Lorsque les révisions constitutionnelles sont perçues comme des ajustements opportunistes, elles créent un dangereux précédent. Chaque majorité peut être tentée de modifier les règles institutionnelles à son avantage, alimentant une instabilité chronique et une personnalisation du pouvoir. Le risque est alors double : une Constitution qui ne fédère plus devient une source permanente de contestation, et les institutions, au lieu de jouer leur rôle d’arbitrage neutre, deviennent elles-mêmes des objets de conflit.
L’ouverture comparative ne suffit pas sans ancrage local
Pour accompagner sa transition vers un régime parlementaire, les autorités togolaises ont multiplié les missions d’étude à l’étranger, notamment en Inde. Si l’analyse de modèles étrangers présente un intérêt indéniable, elle ne saurait se substituer à l’étude des expériences africaines, confrontées à des réalités politiques, sociales et historiques souvent similaires. Le continent regorge d’exemples où la consolidation démocratique repose moins sur l’importation de schémas étrangers que sur le respect effectif des principes constitutionnels.
Le Sénégal offre en cela une leçon précieuse. Son Conseil constitutionnel démontre qu’une institution gagne en crédibilité non pas par des discours, mais par sa capacité à exercer un contrôle effectif, même lorsque celui-ci contredit les attentes du pouvoir. Cette fermeté n’est pas un détail : elle influence la qualité de la gouvernance, la confiance des citoyens, l’image internationale du pays et son attractivité économique. Un État dont les règles apparaissent stables et respectées inspire davantage confiance qu’un système où les institutions semblent plier sous les pressions politiques.

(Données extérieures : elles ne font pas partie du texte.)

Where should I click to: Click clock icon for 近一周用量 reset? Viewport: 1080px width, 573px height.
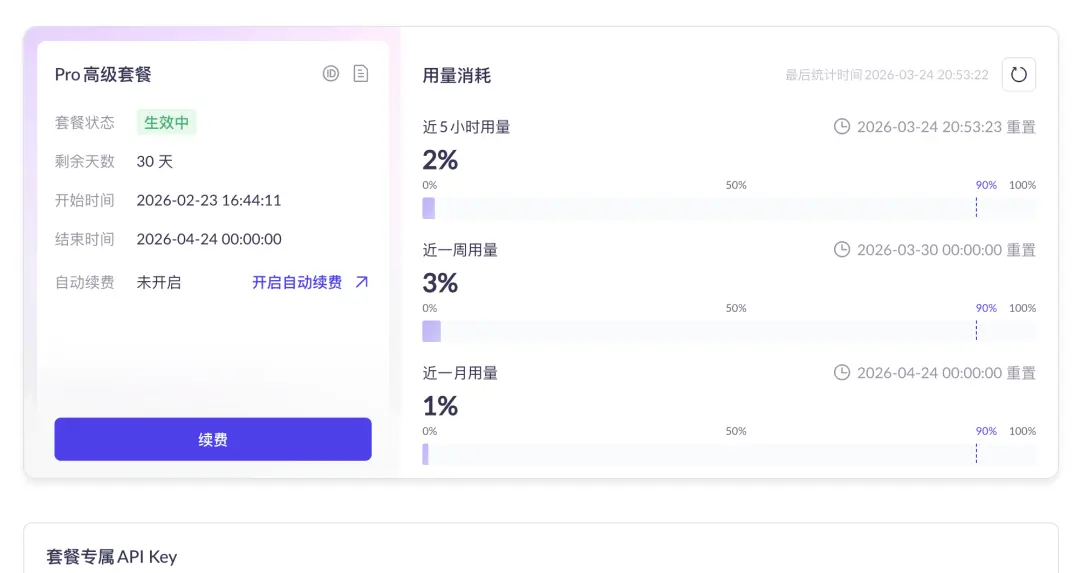[x=842, y=249]
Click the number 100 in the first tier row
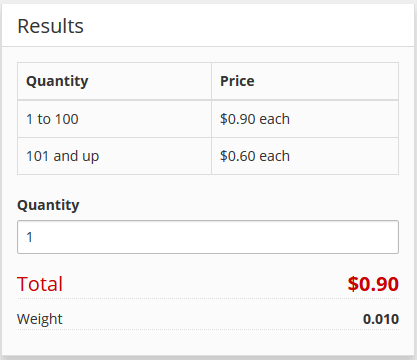Viewport: 417px width, 360px height. point(66,119)
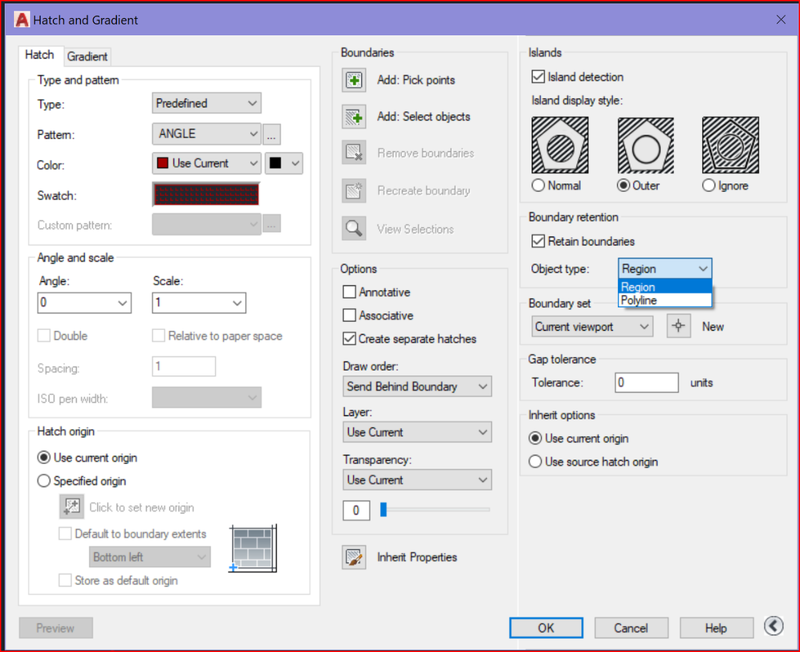Open pattern browser with ellipsis button

[272, 134]
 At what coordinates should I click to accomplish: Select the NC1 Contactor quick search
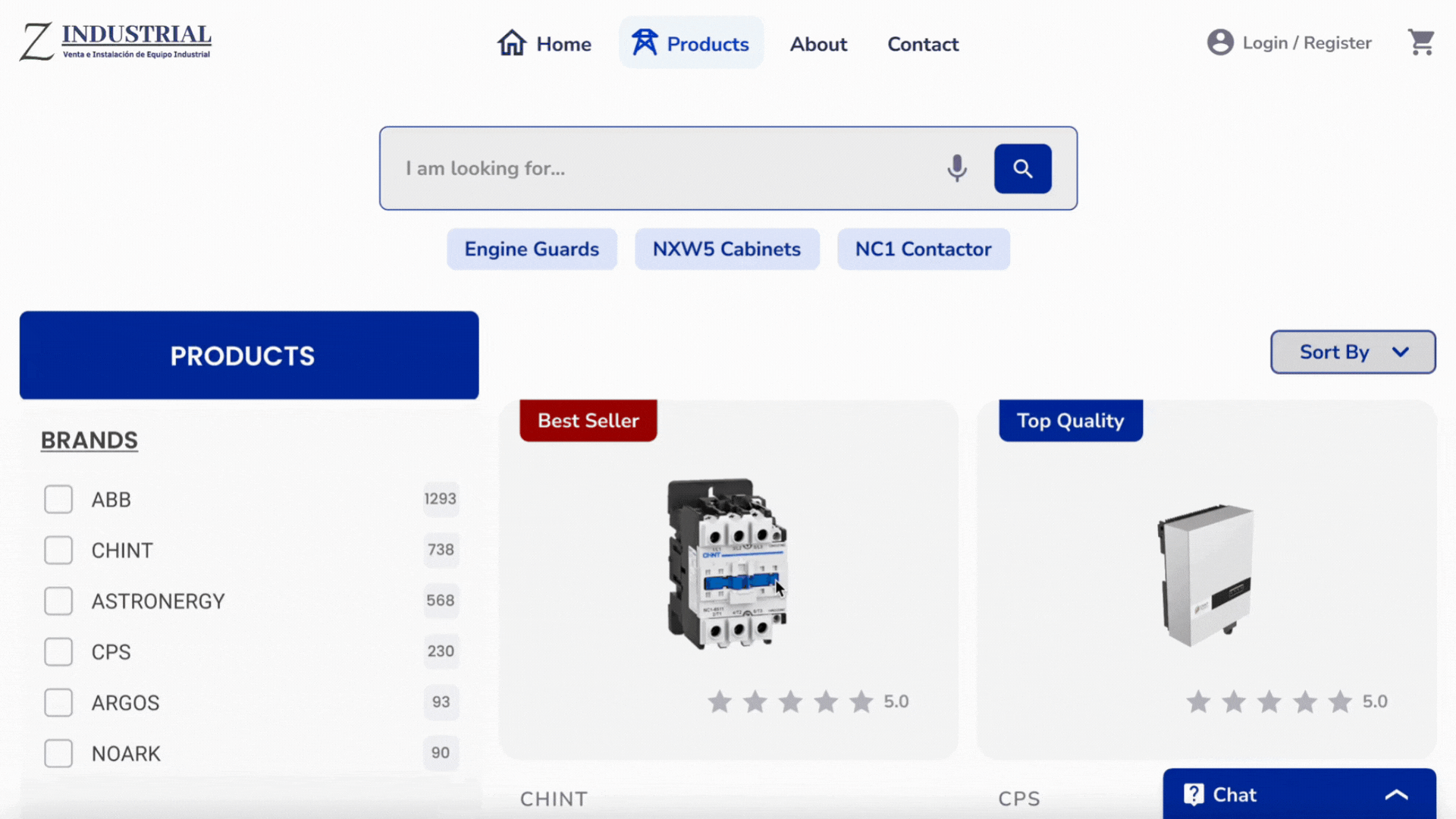tap(923, 249)
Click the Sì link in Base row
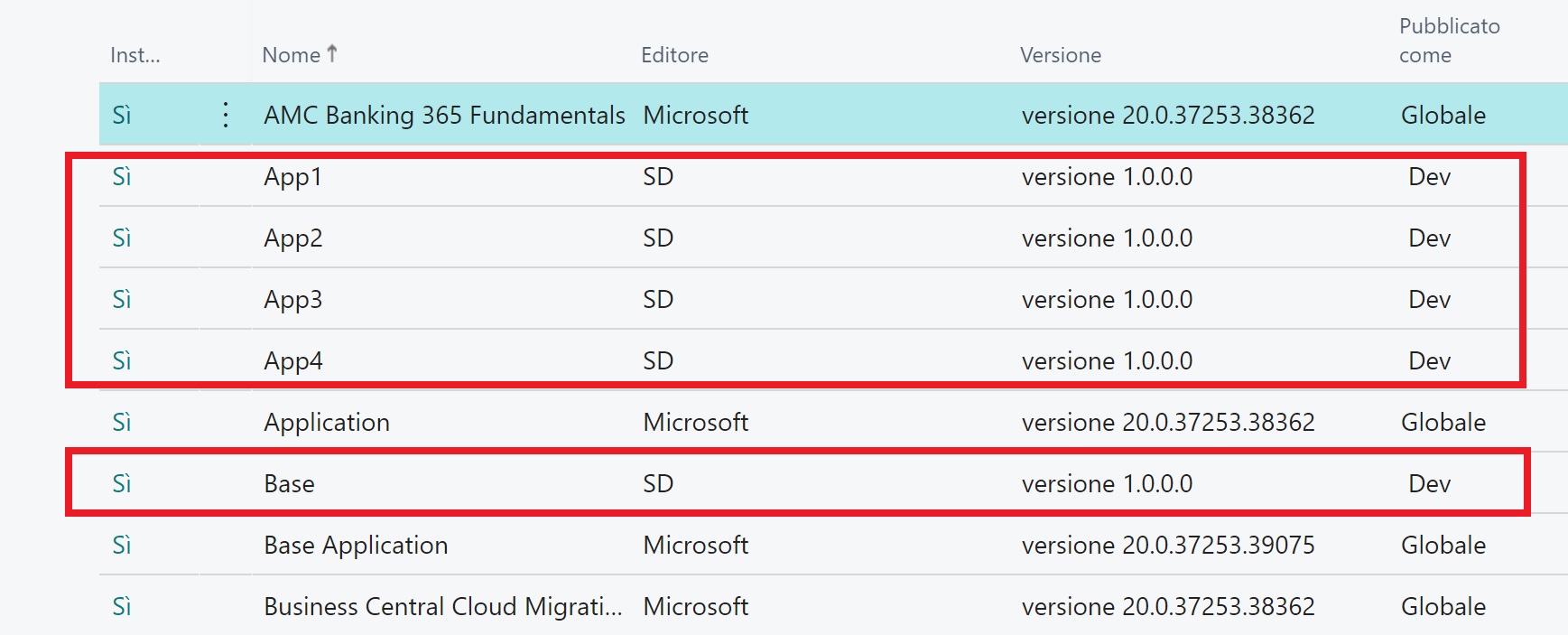1568x635 pixels. point(122,484)
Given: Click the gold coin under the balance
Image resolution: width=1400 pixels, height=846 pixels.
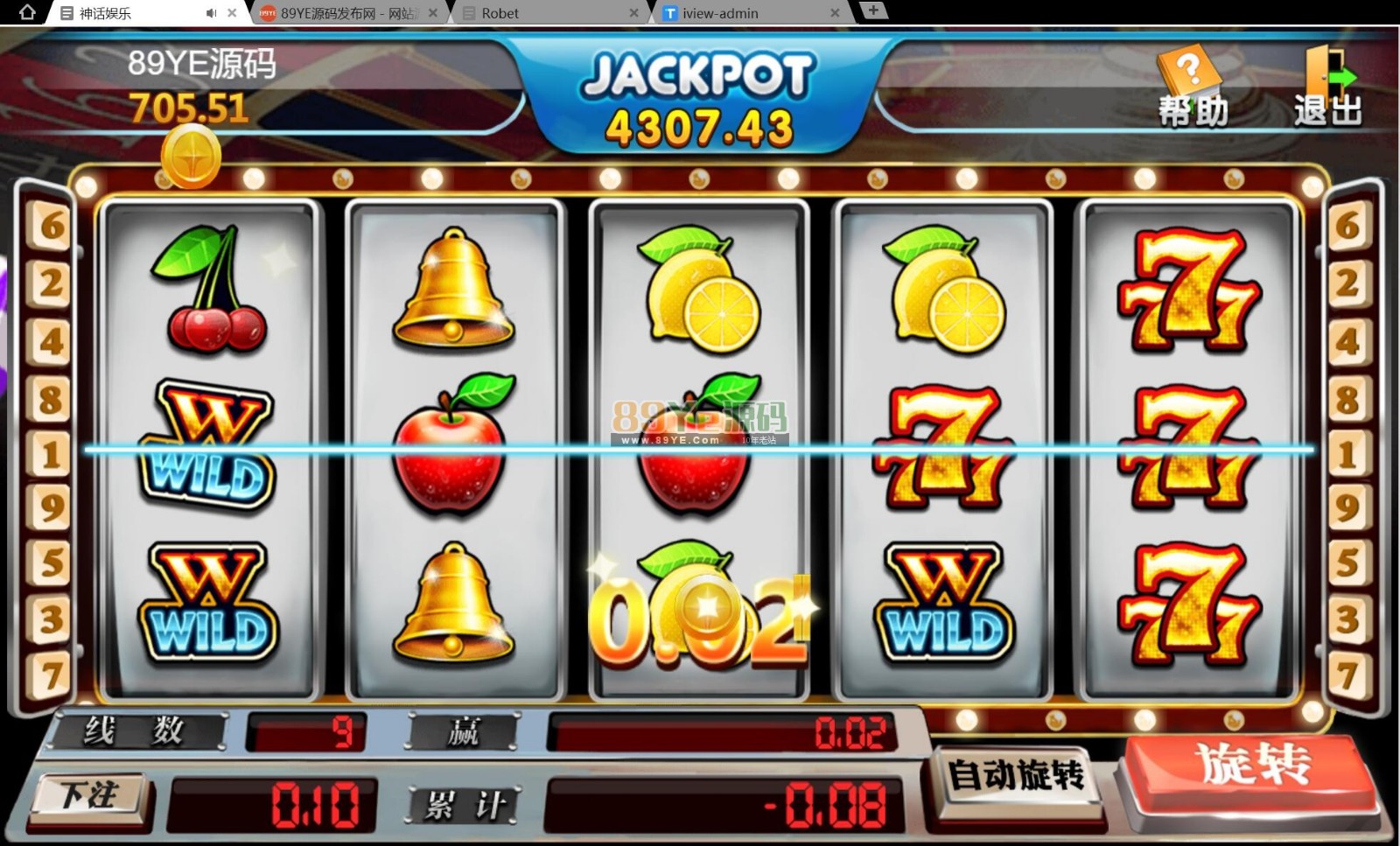Looking at the screenshot, I should click(191, 156).
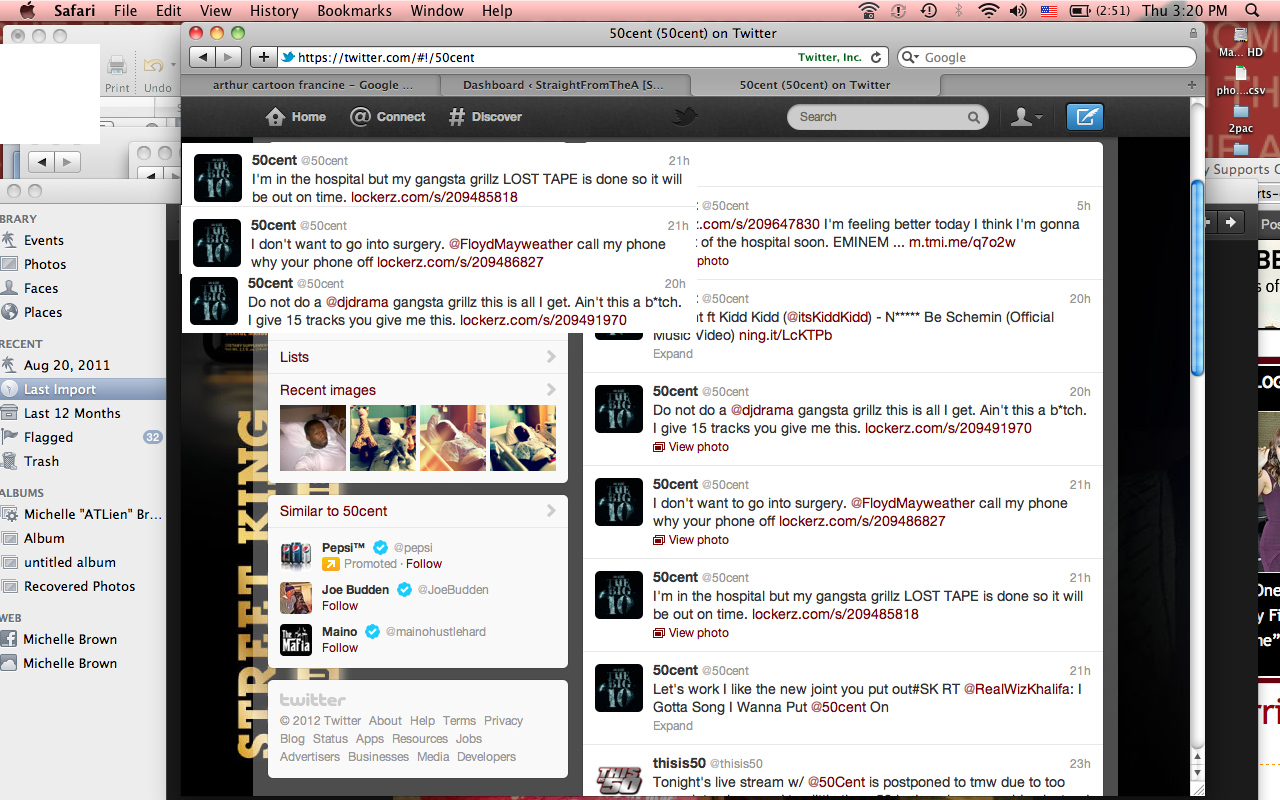
Task: Click the compose new tweet icon
Action: pos(1084,117)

Au-delà des textes, l’esprit des institutions fait la différence
La véritable fracture entre Dakar et Lomé ne réside pas dans leurs constitutions respectives, mais dans la conception même du rôle des institutions. Au Sénégal, la Constitution est perçue comme une limite au pouvoir, un garde-fou contre les excès. Au Togo, certains y voient plutôt un instrument malléable, adapté aux priorités du moment. Or, une démocratie solide ne se mesure pas au nombre de réformes constitutionnelles qu’elle adopte, mais à la capacité de ses institutions à protéger durablement les citoyens contre les abus de tous les pouvoirs, sans exception.